## Short problem 1
Repeat the strikeout discussion word for word.
## Short problem 2
Reproduce the rows exactly, from the very first row down to the line containing "point(147,546)", with both of those lines included.

──────── Page extract ────────

It would be useful to hear your thoughts about these concerns, and also to hear a bit more about how you've been using Strikeout.

Comment #3

Posted on Jul 16, 2007 by Helpful Wombat

[ BTW, although it's off-topic for this discussion, I wanted to mention to you at some point how excellent pandoc is! I would have mentioned it in my first post had I not wanted to stay on-topic when creating the ticket. :) ]

You are quite right that strikeout is often used for change-tracking. I agree with you that a larger system to help pandoc create change-tracking of documents would be extremely useful, and I'd love to see it implemented (and may even be willing to help with it, as I have a general need for that too -- but we should probably have that discussion on a different forum).

However, I feel that such a feature is a separate issue entirely. Many document forms (Docbook, RTF, LaTeX, Many Wiki format engines, HTML with the and tags (albeit deprecated)) allow the user to put in strikeout as a text markup, just like italics, underlining, and bold. If pandoc encounters such markup in someone's existing document, it should do the right thing with it, (basically) regardless of other features pandoc may have to help with change-tracking.

──────── Excerpted records ────────

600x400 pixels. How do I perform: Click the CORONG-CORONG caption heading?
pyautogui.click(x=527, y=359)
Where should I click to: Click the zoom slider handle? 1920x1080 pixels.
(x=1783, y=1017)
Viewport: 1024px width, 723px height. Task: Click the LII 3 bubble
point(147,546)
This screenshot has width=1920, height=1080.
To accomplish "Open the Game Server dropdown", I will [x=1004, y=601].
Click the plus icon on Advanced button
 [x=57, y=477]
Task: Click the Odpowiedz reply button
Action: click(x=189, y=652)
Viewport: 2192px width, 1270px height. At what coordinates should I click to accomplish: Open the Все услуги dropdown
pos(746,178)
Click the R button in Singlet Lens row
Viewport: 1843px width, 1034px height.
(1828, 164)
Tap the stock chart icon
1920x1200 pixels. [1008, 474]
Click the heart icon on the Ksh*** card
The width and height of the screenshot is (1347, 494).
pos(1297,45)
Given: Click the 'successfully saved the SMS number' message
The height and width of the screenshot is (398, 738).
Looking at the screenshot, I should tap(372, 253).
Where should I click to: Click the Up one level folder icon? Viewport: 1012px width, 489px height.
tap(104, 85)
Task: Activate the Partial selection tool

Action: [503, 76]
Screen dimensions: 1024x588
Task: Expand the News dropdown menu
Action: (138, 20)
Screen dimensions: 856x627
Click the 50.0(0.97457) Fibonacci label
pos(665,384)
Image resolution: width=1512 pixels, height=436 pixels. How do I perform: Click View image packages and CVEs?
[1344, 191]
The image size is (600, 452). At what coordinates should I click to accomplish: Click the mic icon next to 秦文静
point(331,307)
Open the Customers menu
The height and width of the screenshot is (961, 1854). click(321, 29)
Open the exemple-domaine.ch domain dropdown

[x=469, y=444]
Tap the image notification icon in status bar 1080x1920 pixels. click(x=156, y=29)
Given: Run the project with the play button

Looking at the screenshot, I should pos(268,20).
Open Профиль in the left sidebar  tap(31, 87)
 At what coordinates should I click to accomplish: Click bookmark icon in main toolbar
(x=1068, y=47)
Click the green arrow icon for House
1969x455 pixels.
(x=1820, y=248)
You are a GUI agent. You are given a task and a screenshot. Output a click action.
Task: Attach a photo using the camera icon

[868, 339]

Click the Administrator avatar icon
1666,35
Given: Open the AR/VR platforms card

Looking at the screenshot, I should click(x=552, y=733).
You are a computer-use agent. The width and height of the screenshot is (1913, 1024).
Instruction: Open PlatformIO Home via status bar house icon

────────

## Complete output 1
It would be useful to hear your thoughts about these concerns, and also to hear a bit more about how you've been using Strikeout.

Comment #3

Posted on Jul 16, 2007 by Helpful Wombat

[ BTW, although it's off-topic for this discussion, I wanted to mention to you at some point how excellent pandoc is! I would have mentioned it in my first post had I not wanted to stay on-topic when creating the ticket. :) ]

You are quite right that strikeout is often used for change-tracking. I agree with you that a larger system to help pandoc create change-tracking of documents would be extremely useful, and I'd love to see it implemented (and may even be willing to help with it, as I have a general need for that too -- but we should probably have that discussion on a different forum).

However, I feel that such a feature is a separate issue entirely. Many document forms (Docbook, RTF, LaTeX, Many Wiki format engines, HTML with the and tags (albeit deprecated)) allow the user to put in strikeout as a text markup, just like italics, underlining, and bold. If pandoc encounters such markup in someone's existing document, it should do the right thing with it, (basically) regardless of other features pandoc may have to help with change-tracking.

## Complete output 2
600x400 pixels. How do I perform: Click the CORONG-CORONG caption heading?
pyautogui.click(x=527, y=359)
Where should I click to: Click the zoom slider handle? 1920x1080 pixels.
(x=1783, y=1017)
Viewport: 1024px width, 723px height. Task: Click the LII 3 bubble
point(147,546)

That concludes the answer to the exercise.